= Pierrot's Troupe =

Theatre group in New Delhi, India

Pierrot's Troupe is a theatre group based in New Delhi, India, which was formed in 1989. The group performs original plays in Hindi, Urdu and English. Pierrot's troupe has performed more than 2000 plays touring throughout India, and has staged its dramas in the US, Dubai and UK.

Pierrot's Troupe is led by playwright and director M. Sayeed Alam, who has written and directed all of their plays, and also acts in most of them. He has been described as "a pioneer of unconventional and fresh theatre in India". Alam has a PhD in International Politics from Aligarh Muslim University. He is the author of a book, and has published 17 research papers.
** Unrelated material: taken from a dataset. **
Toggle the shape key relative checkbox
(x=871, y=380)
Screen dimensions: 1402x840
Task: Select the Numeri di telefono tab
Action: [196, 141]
Their plays are critically acclaimed as well as popularly well received. Some of their most popular plays include Ghalib in New Delhi (Hindi comedy), Mohan se Mahatma (Hindi), Cut Cut Cut (Hindi comedy), Big B (English comedy), Maulana Azad (Urdu monologue), K. L. Saigal (Hindi musical), Ghalib (Urdu musical), Massage (Hindi comedy), 1947 (Urdu), Chacha Chakkan in Action (Hindi and Urdu), Letters of Ghalib (Urdu), Lal quile ki aakhri mushaera (Urdu), and Sons of Babur.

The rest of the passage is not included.